The environment has been refurbished and the land has been re-contoured, as it had previously been misused.
The Swords Park Trails project was completed in two phases. The first section was constructed in 2005, using $35,000 in RTP funds and the second section was completed in 2011, using $28,000 in RTP funds, which were matched in both cases by additional funds from a number of different sources and programs.
The ten-foot-wide, hard-surface, multi-use, ADA-accessible pathway runs through the entire length of the City-owned park that is located along the top of the Rimrocks, a geologic formation. The trail is approximately 4.5 miles in length and serves user groups of all ages including bikers, walkers, joggers, skaters, strollers, the physically challenged, and individuals riding in wheelchairs or using adaptive bikes.
The Swords Park Trail provides a link to the bike/pedestrian underpasses that have been placed under 27th Street, Airport Road and Alkali Creek Road as part of a recent reconstruction project servicing Airport Road.
With this trail and the underpasses in place, it links to the trails in the Heights along Aronson Road, and Alkali Creek Road and, with one more trail link, will provide a connection to the Main Street Underpass and the trails through Earl Guss Park up to subdivisions in the Heights and down to the Yellowstone River, thus connecting the riverfront to the Rims, which are two beautiful natural resources in the Billings community.
The Swords Park Trail provides cultural and natural resource interpretation along the corridor as there are many unique and historically significant features along the Rimrocks. The Swords Park master plan identifies sites along the trail with historic and natural resource information, including the large sandstone and beehive rock formations of the Rimrocks, to educate users and add to their experience.
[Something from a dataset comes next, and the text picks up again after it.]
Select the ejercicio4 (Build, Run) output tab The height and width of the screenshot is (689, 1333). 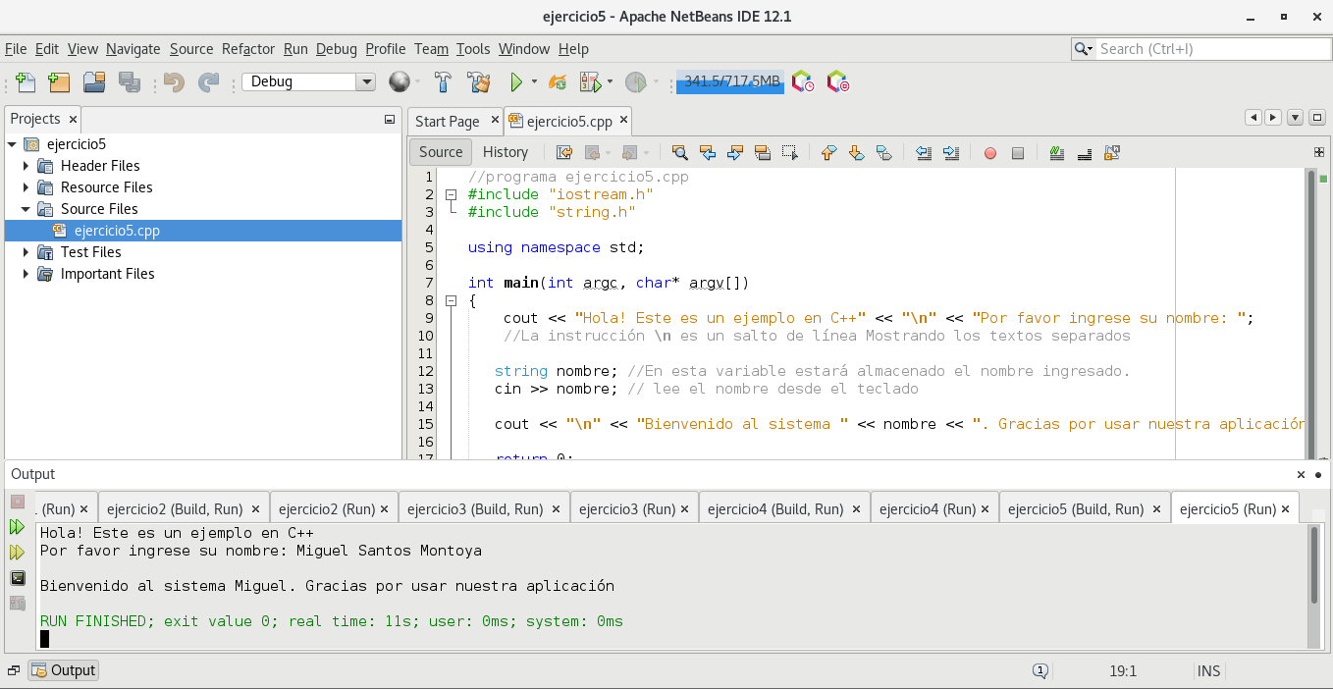pyautogui.click(x=774, y=509)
The Swords Park Trail has included interpretive signage to enhance the trail user’s experience and provide educational and historical information along the route. Through the construction of the trail, the environment has been refurbished and the land has been re-contoured, as it had previously been misused. Now with increased usage of the trail, more people are the “eyes and ears” to help protect the area. New life has come to the park as the wildflowers and other vegetation have been restored, which also protects the wildlife.